# Brassen im NOK



## lattenputzer (5. April 2004)

Hallo zusammen,

habe im Mai und Juni jeweils ein Vereinsangeln im Nord-Ostsee-Kanal (südl. Rendsburg). Da ich kein Friedfischspezi bin, hätte ich gerne ein paar Infos über die Angeltechniken auf Brassen. Insbesondere
1. in welcher Tiefe bzw. Entfernung vom Ufer ist es auf Brassen am besten,
2. welche Methode (Feeder/Pose, welche Gewichte) ist dafür geeignet und 
3. welches Anfüttermittel ist erfolgversprechend?

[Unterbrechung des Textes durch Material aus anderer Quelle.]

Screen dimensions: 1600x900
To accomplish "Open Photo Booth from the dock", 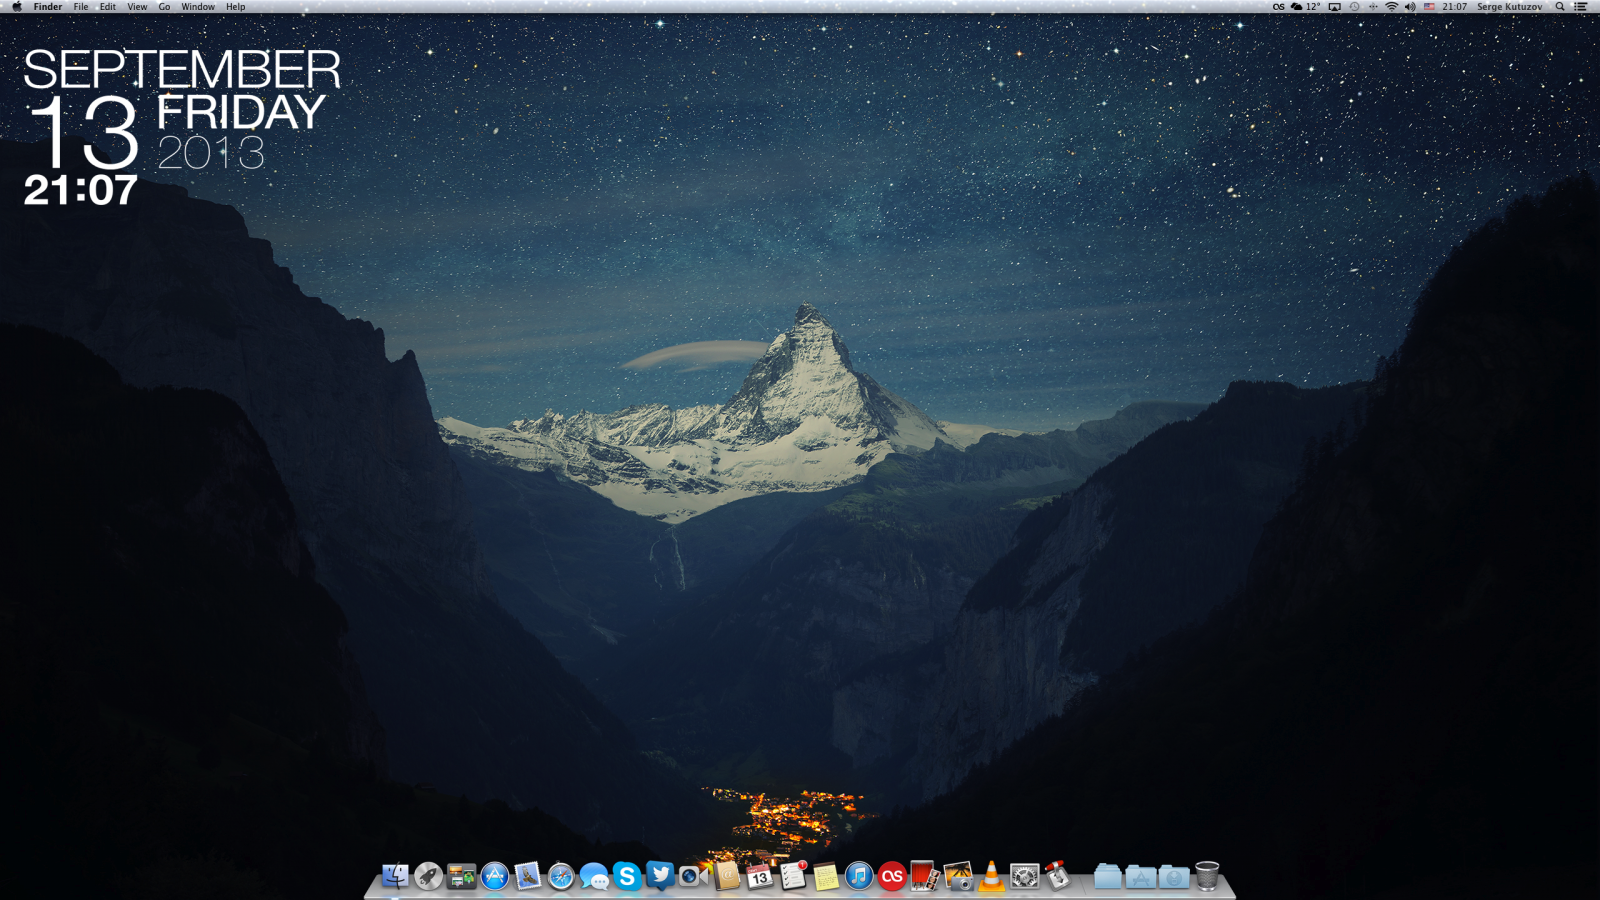I will point(925,877).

Wäre nett, wenn einige Experten ein paar Tipps hätten. #h


----------



## noroc (5. April 2004)

*AW: Brassen im NOK*

Hallo allerseits  #h 

würde mich auch mal interessieren!
Als Anfütterung habe ich mir Mais+Hafer+Maimehl+Paniermehl+gefrorene Maden+Zerschnitte Würmer+ vielleicht noch ein lock mittel.....

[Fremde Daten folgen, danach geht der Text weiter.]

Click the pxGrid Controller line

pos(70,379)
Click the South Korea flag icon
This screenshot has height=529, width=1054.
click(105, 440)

vielen dank für net Antwort


----------



## lattenputzer (7. April 2004)

*AW: Brassen im NOK*

Hallo,
gibt es unter den Boardies keine Experten für das Friedfischangeln im NOK, die einige Tipps zu meinen Fragen geben können? Hatte eigentlch erwartet, dass man hier geholfen wird. #h  #:


----------



## Dorschi (7. April 2004)

*AW: Brassen im NOK*

Brassen im NOK?
Meint Ihr Meerbrassen?


----------



## Carphunter 76 (7. April 2004)

*AW: Brassen im NOK*

Hy Lattenputzer,
Also ich kenn den NOK nicht, aber das dürfte dasselbe wie in anderen Kanälen sein.
Schau doch mal in den Seiten zum Feedern nach, da steht eigentlich schon alles drin.
Also mit Futterkorb in der Fahrrinne mit schwerem Futter würde ich sagen. Maden ins Futter ( 0.5 bis 1 Liter Maden pro 1-2 Kilo Futter ).
Immer genau auf denselben Platz werfen. Warten.
Ich denke das wars.
Servus.


----------



## Norwegenprofi (7. April 2004)

*AW: Brassen im NOK*

Brassen zu fangen ist eigentlich ganz einfach, aber gezielt einen großen Schwarm Brassen auszumachen ist unter Umständen schwer. Der Brassen ist ein Schwarmfisch, der seine Anwesenheit sehr oft durch Wälzen an der Wasseroberfläche kundtut. Wozu das Wälzen eigentlich dient, ist bis heute noch nicht geklärt, eine häufige Vermutung ist, dass die Brassen sich – bevor sie anfangen zu fressen – an der Wasseroberfläche wälzen. Aber was machen wir, wenn uns die Fische einmal nicht den Gefallen tun, sich durch Luftsprünge zu verraten?. Wer schon mal an einem großen Strom geangelt hat, weiß wie viel Wasserfläche er abzugrasen hat! Hier hilft die in der nachstehenden Darstellung beschriebene Methode recht gut und schnell. Man braucht hierzu allerdings noch einige andere Angler (in unserem Beispiel A, B, C und D genannt). 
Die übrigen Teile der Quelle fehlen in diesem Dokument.